O Partido Democrata conseguiu abafar muitos desses protestos, fez uma das melhores convenções de sua história, mas nem assim estabeleceu vantagem substancial nessa corrida. A festa democrata, na verdade, se desdobrou para mostrar otimismo. A ponto de ter optado por um ufanismo esperançoso que era marca registrada dos republicanos. Roubaram o script de Ronald Reagan para contrastar com o clima distópico da convenção que ungiu Donald Trump, em Cleveland entre os dias 18 e 21 de julho. O Google revelou que uma das palavras mais pesquisadas em seu servidor depois disso fora “distopia”, a que tanto os analistas se referiram. “Teflon Donald” usou o baixo-astral para se elevar. “Somente eu conseguirei consertar a América”, disse ao aceitar a coroa.

Em contraste, o presidente Barack Obama, discursando no dia 27, fez o maior – senão o historicamente único – apoio à candidata de seu partido. Os presidentes em exercício costumam ser avaros nas recomendações de seus substitutos eventuais. Reagan falou apenas duas vezes no nome de George Bush, o velho, na convenção de 1988. Já George W. Bush, o moço, quase não disse nada sobre Mitt Romney em 2012, ou John McCain, em 2008. Perguntado sobre a contribuição do vice-presidente e candidato republicano em 1960, Richard Nixon, a seu governo, o então titular do cargo, Dwight Eisenhower, disse: “Me dê uns dois dias para eu responder”. Mas Obama rasgou elogios a Hillary e, para pasmo da plateia, disse que ela é, “de longe”, a pessoa mais preparada para a presidência: “Mais que Bill (Clinton), mais que eu”, sentenciou.

O discurso de Obama agradou a gregos e troianos – excetuando uns espartanos, é claro – e foi o melhor da convenção, ganhando por pouco daquele feito anteriormente por sua mulher, a primeira-dama Michelle Obama. Mas o que importa é: ninguém consegue negar que Hillary é exatamente do time odiado pelas massas: o establishment. Dificilmente se achará alguém mais comprometido com o sistema do que ela, que por mais de um quarto de século trafega nos corredores do poder. Foi durante o governo de seu marido, Bill, que se sacramentou o acordo de livre comércio Nafta (com o México e Canadá) e se formalizou o status de “parceiro especial” com a China (abrindo as portas para a exportação de empregos para aquele país). E Bill foi um dos maiores defensores do chamado “Consenso de Washington” – nome pomposo para o neoliberalismo econômico. É também verdade que tudo isso teve embrião durante o governo Reagan e foi costurado na administração Bush, o velho. Porém, o jamegão nos acordos globalizantes é o de Clinton.

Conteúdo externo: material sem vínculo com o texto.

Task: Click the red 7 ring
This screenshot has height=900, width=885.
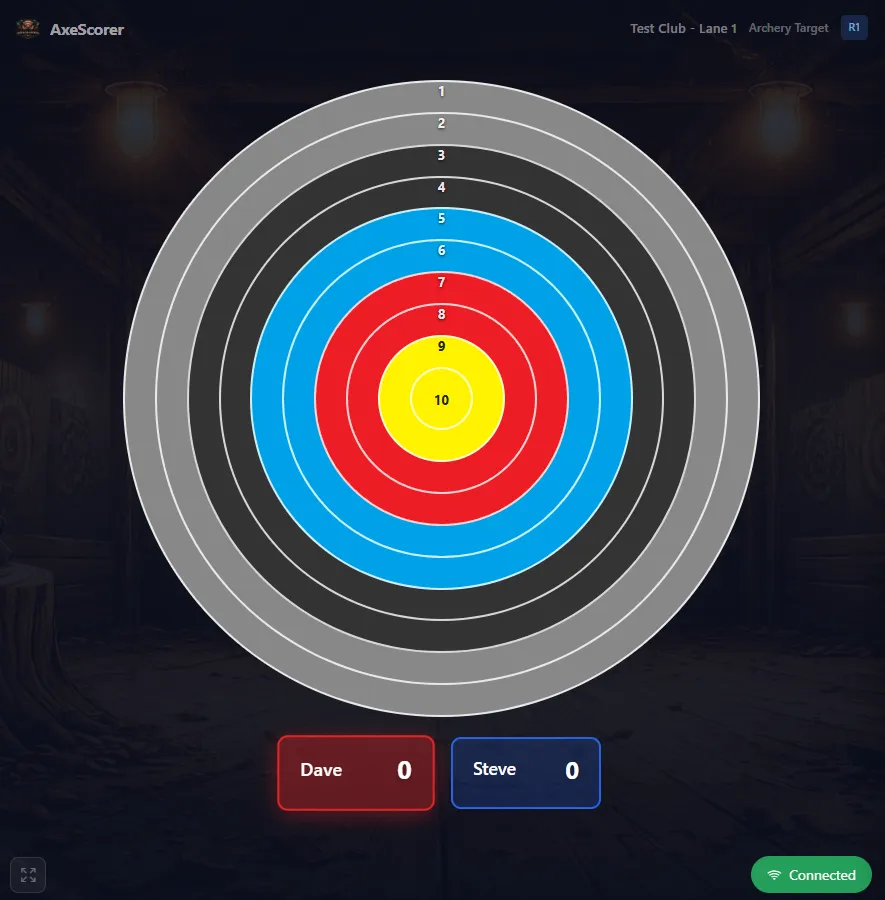Action: 441,283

Assim, é de se estranhar que Hillary, pós-convenção republicana, tenha empatado com Trump no nível de rejeição? Ela foi lançada ao patamar de 63% de repúdio. Claro que depois da festa otimista dos democratas a candidata experimentou um bom empurrão nas pesquisas nacionais: algo entre 4% e 6%, dependendo do instituto verificador. Mas isso passa. Ou melhor: historicamente esses ganhos ficam para trás.

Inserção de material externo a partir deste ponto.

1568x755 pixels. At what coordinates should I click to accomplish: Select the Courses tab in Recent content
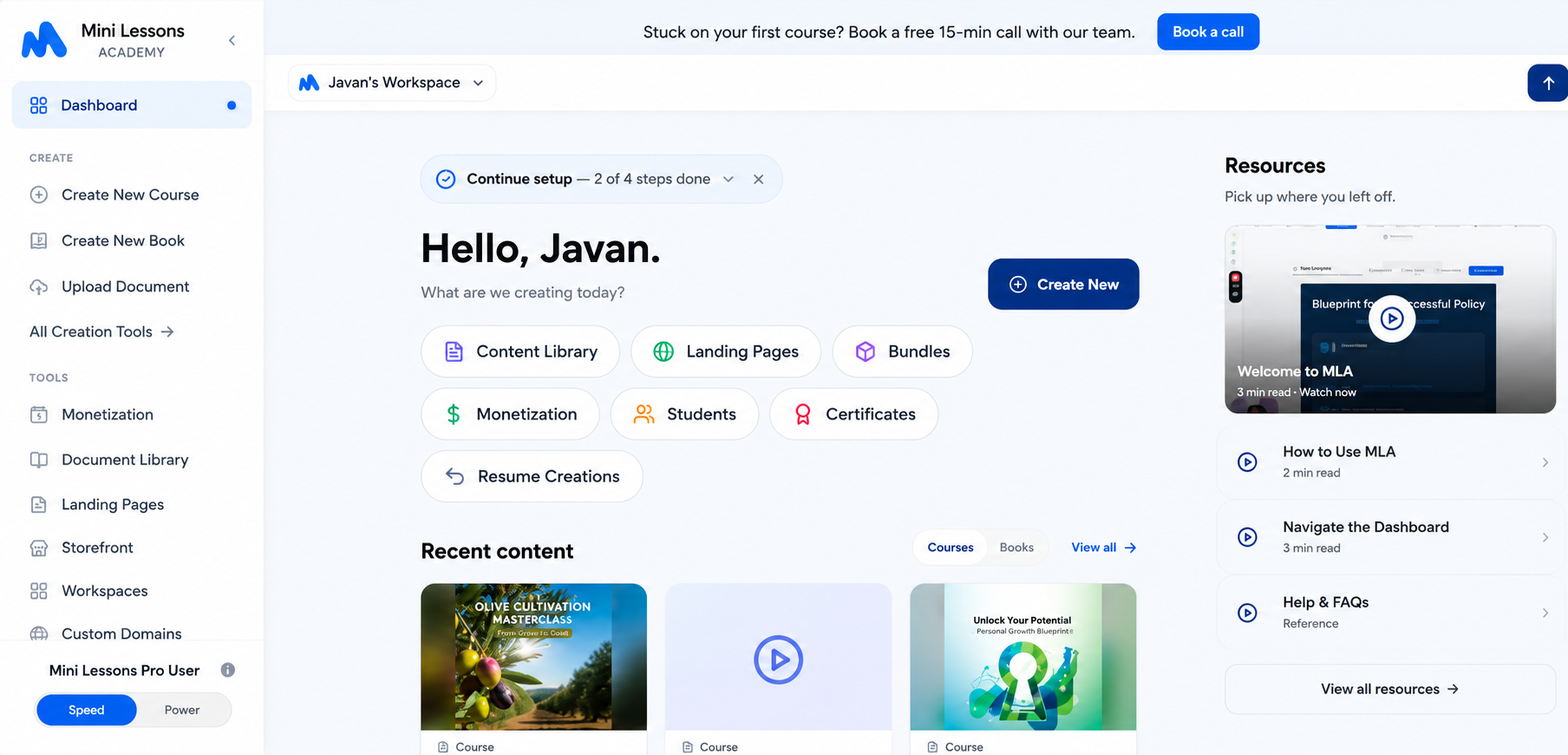951,548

Os melhores analistas, como Nate Silver, do site FiveThirtyEight, guru das estatísticas, recomendam que as atenções aos números das pesquisas comecem mesmo depois do Labor Day (o Dia do Trabalho, nos Estados Unidos, celebrado neste ano em 5 de setembro). De agora até lá, os americanos estarão mais preocupados com as férias de verão. Somente depois vão prestar atenção maior na batalha pela Casa Branca. E, daqui até as eleições em 8 de novembro, muita água rolará debaixo da ponte: novas mortes de negros por policiais; mais massacres de agentes da lei, como os ocorridos em Dallas e Luisiana, em julho; atentados do Estado Islâmico; indicadores econômicos bons ou maus. E caso, finalmente, a camada de Teflon se desgaste dos costados de Trump, nessa eventualidade, Hillary será eleita e tanto os “trumpetes” quanto os “sandernistas” vão lamentar que “mudaram-se as galinhas, mas as raposas continuam as mesmas”. Resta saber: até quando?